* Your goal *
The output consists only of the lines from the one with "Image resolution: width=1206" through the end of the records, each printed exactly, and contains no pictures.

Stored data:

- Opening Delimiter -

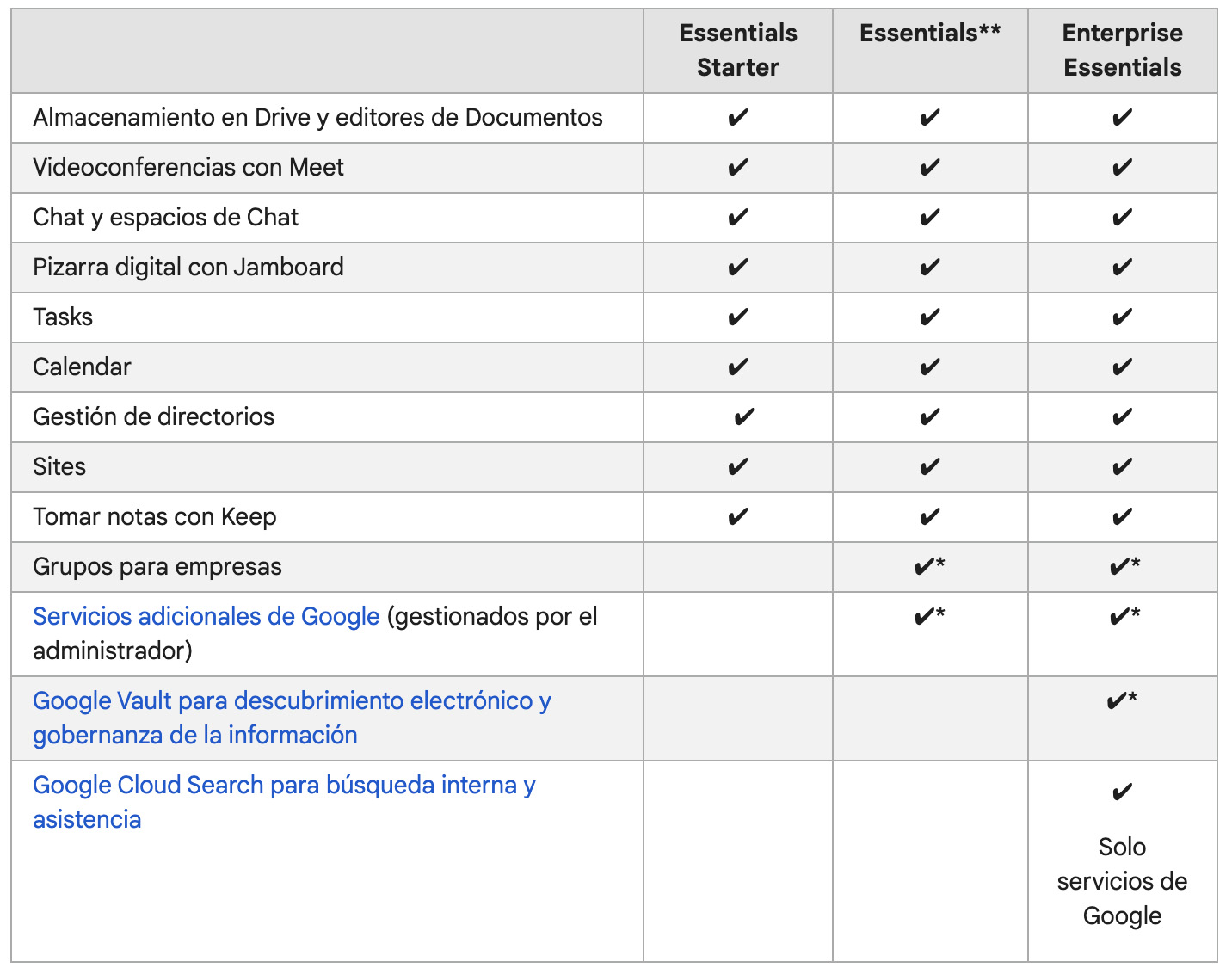Click Enterprise Essentials checkmark for Cloud Search row

(1122, 792)
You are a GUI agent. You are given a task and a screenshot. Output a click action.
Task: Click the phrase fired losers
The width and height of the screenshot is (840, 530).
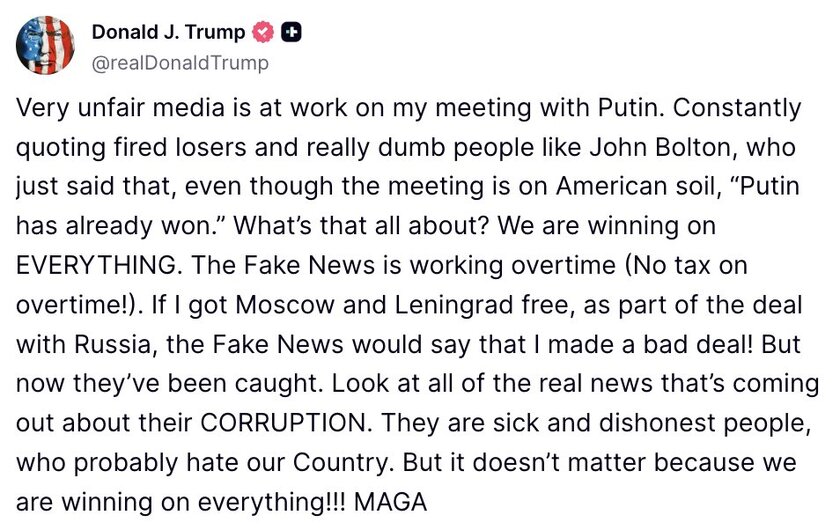point(180,147)
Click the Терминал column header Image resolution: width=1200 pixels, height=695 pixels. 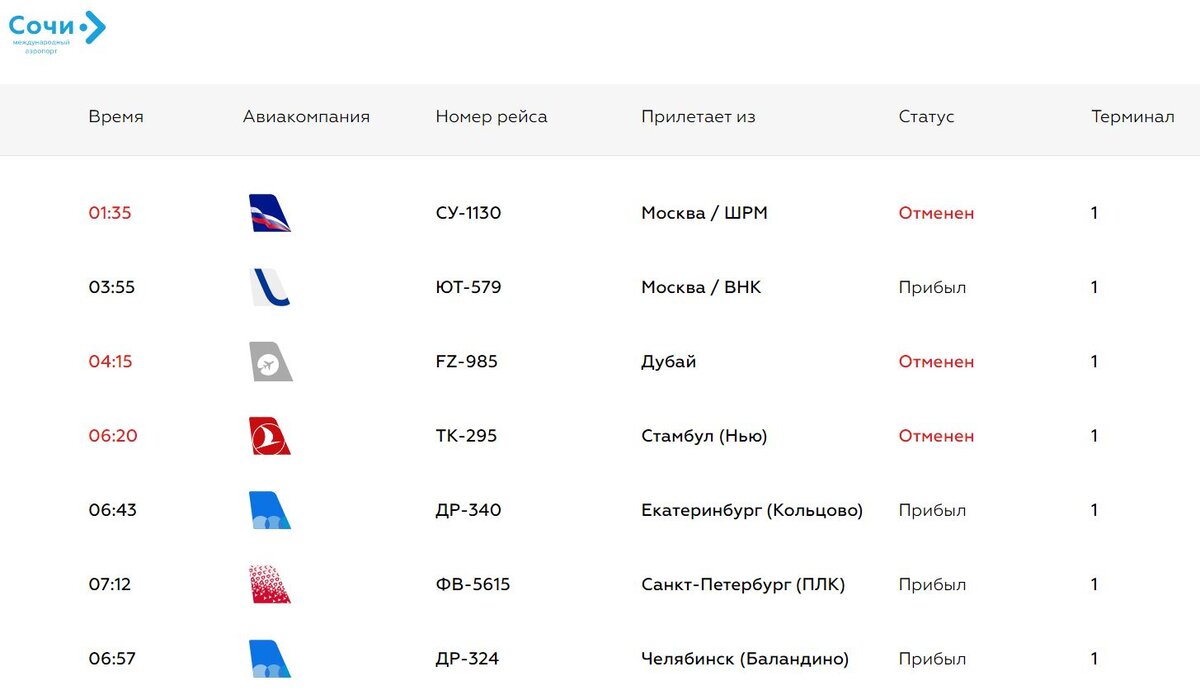click(1132, 117)
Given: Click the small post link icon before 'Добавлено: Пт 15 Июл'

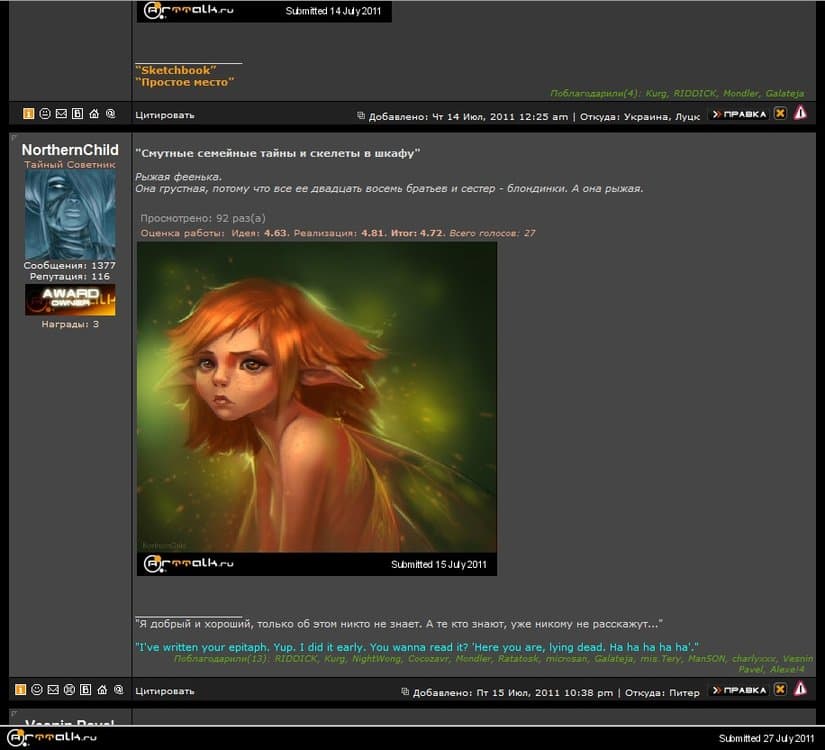Looking at the screenshot, I should (405, 692).
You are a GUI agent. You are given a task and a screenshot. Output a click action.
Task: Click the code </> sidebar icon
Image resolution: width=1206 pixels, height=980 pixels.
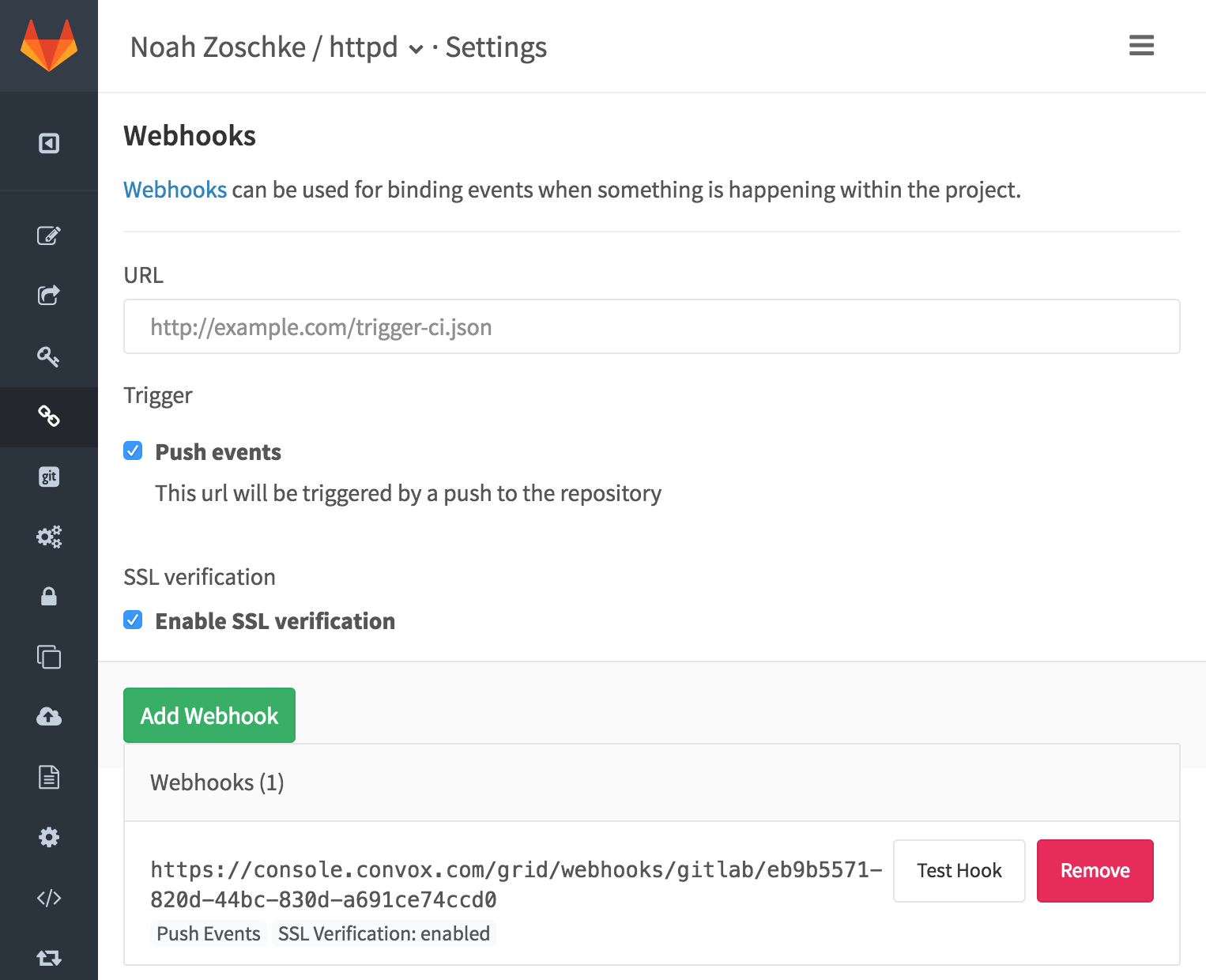49,897
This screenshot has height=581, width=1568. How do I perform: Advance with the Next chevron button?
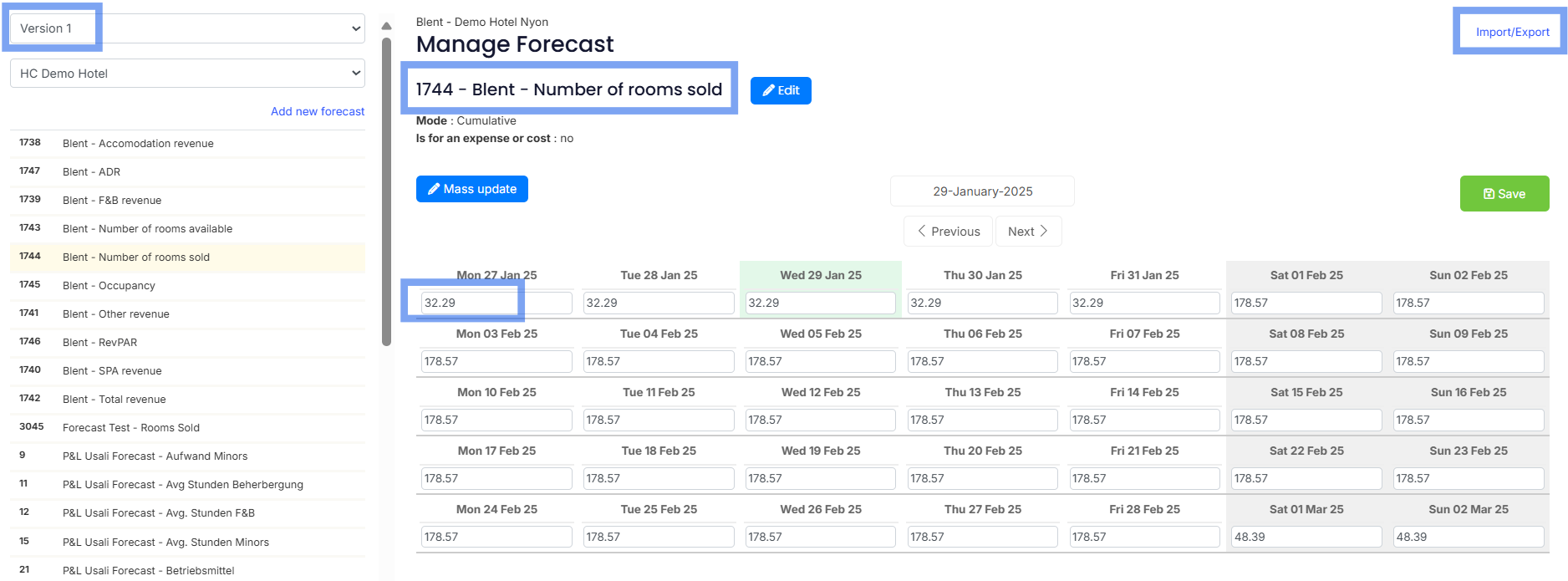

- Closing Delimiter -

* Written answer *
Image resolution: width=1206 pixels, height=980 pixels.
49,897
This screenshot has height=581, width=1568. How do I perform: Advance with the Next chevron button?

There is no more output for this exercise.